What you are referring to is considered by some as "primary recoil". This is a theory shared by very few.

As for the momentum of the hammer/firing pin moving forward, the energy required to complete this process is "stored" in the compressed state of the spring.

As for the force required to drive the bullet down the barrel, it is different depending on whether you are firing a revolver or a closed breech gun.

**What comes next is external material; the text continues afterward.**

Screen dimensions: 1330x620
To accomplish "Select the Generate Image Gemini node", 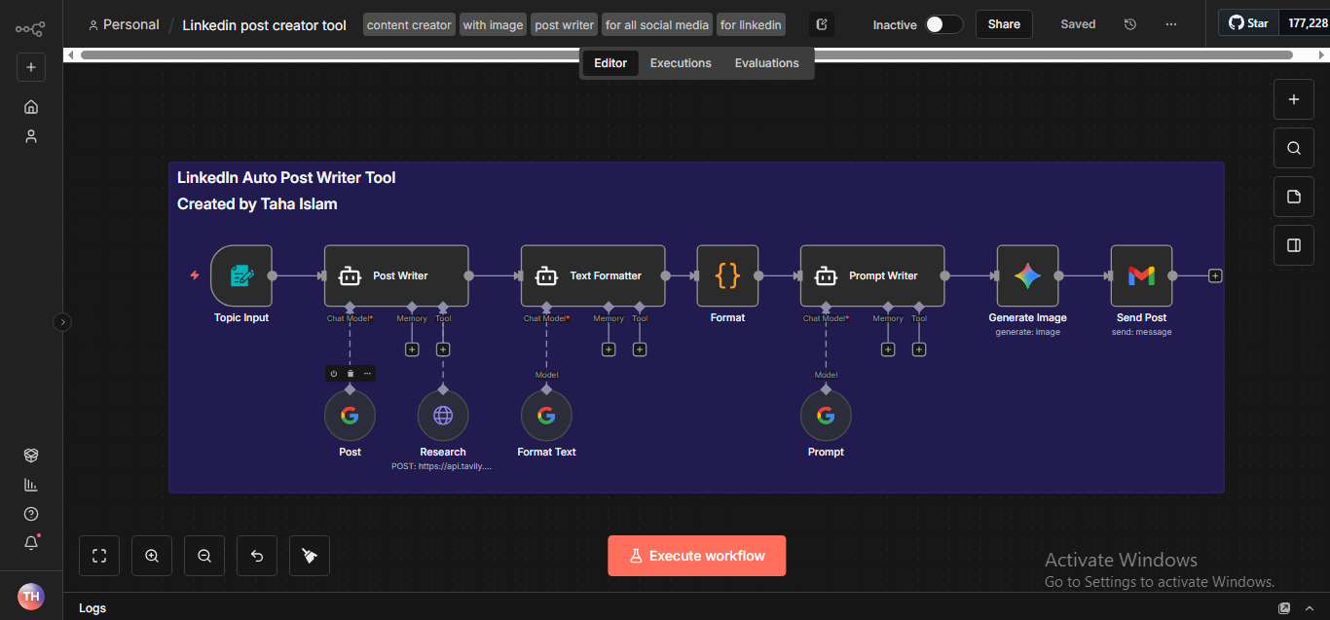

The gasses generated by a modern load have a tendency to travel at 17,000 fps. As we know, there is no modern cartridge capable of delivering this velocity. However, the pressure is still there, and it is expanded and expended in all directions. The bullet is forced out of the barrel simply because it is a movable object, and as such allows the gasses to flow in that direction (as long as all other factors are not compromised). On a revolver the cylinder gap releases part of that pressure in a manner which vents equally in all directions axially to the bore of the cylinder. (Look at the front of the cylinder, the throat of the barrel, and especially the bottom of the topstrap (where severe gas-cutting can be seen). On semi-auto and closed breech guns this escape is not possible. Therefore all products of combustion must exit the muzzle. This is where "secondary recoil" comes into play.

If you were to take a barrel which had a bore large enough to contain all the gasses, and the projectile, without venting to the outside world, and in which the bullet would come to rest 1" proximal from the muzzle. There would be no recoil.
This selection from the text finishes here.